Going on to talk about coaching in foreign climes, he adds: “First and foremost, it’s a job. The world is a small place and I’ve worked in Edinburgh, Tbilisi, Bucharest, now in Parma but I could be anywhere: it doesn’t matter.
“You’re working in rugby. You’re at the club, you have the on-pitch, off-pitch, you have players coming in and out, understanding the cultures and then the ambition on the other side and managing up and down. It’s the same everywhere, just to different degrees.
“In terms of the travel, it takes me 12 hours to get home from Parma. I can’t get home any quicker! It took me 12 hours from Georgia as well, which is weird but that’s just the reality.”
When he is done with Zebre, Bradley says he would be fine travelling even further afield if that is where the work takes him. He likes the experiences rugby has afforded his family so far.
He also agrees that there is a bit of a management merry-go-round in rugby, but there’s a reason you keep seeing coaches like Eddie Jones and Jake White linked with roles around the planet. People know their qualities.
So would he recommend working abroad to young coaches out there?
“Absolutely.
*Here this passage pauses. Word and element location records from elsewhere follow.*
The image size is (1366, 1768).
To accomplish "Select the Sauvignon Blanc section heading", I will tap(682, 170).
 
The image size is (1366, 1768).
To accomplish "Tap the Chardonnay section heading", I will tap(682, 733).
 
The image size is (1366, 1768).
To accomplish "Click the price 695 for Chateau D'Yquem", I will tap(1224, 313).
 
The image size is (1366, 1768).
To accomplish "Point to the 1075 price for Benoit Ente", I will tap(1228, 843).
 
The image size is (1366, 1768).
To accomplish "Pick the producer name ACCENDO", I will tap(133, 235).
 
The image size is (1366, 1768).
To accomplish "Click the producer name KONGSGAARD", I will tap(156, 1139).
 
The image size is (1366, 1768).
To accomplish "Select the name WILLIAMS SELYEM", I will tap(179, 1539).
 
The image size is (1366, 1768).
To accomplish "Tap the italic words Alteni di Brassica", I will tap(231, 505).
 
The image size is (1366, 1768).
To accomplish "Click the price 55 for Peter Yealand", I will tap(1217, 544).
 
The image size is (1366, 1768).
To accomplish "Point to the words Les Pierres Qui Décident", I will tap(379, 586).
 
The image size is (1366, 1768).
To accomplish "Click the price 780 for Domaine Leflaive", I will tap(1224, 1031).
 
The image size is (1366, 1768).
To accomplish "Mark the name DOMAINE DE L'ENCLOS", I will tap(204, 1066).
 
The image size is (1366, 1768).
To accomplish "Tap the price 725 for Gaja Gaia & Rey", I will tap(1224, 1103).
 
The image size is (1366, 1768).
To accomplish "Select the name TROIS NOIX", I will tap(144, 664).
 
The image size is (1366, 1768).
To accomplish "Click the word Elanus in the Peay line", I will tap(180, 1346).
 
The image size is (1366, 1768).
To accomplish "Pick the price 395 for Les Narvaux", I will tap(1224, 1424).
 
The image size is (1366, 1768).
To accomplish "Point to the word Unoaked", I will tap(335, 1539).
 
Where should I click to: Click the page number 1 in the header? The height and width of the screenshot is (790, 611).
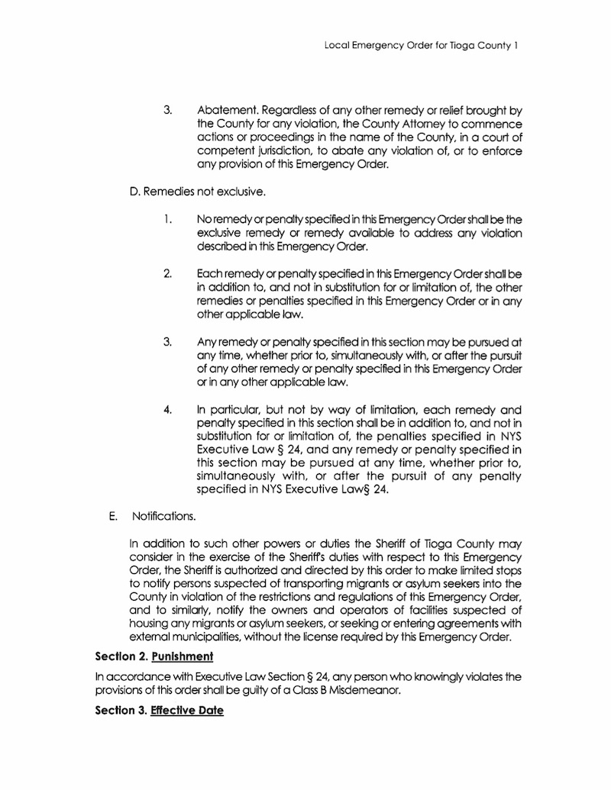point(517,46)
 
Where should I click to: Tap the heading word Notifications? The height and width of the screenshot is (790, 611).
point(163,517)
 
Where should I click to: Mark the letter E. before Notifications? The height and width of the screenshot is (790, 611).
point(112,517)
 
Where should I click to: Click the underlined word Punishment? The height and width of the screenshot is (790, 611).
point(181,656)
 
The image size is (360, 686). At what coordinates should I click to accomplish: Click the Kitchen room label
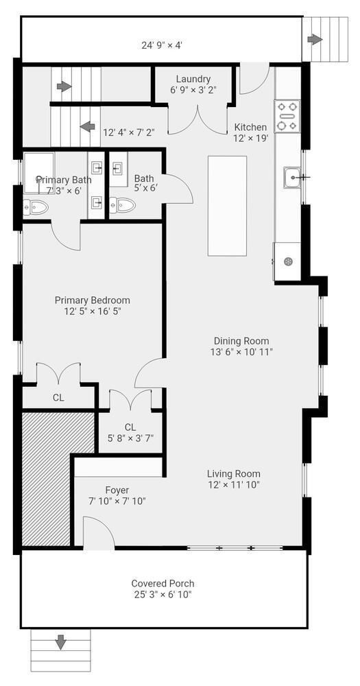(250, 127)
There aren’t enough jobs in Ireland (or the UK) and you won’t get the experience. If you go straight into (a club) you’ll be one-dimensional, until you learn there’s a bigger world out there. It’s a balance, though. You’ll also need some degree of expertise.
“The right answer is that if you do get an opportunity, you go, because you’ll learn a lot about yourself as well.”
So often the word ‘journeyman’ is seen as meaning less-than or tainted, a tradesman shunted all over. But there are also heroes who move from club to club. There are solid and humble pros who seek their fortunes abroad. Some just need an opportunity.
We talk about rugby being for all shapes and sizes. The game should be for all the varying personality types too. Especially those with wanderlust.
This special feature first appeared in the magazine in June.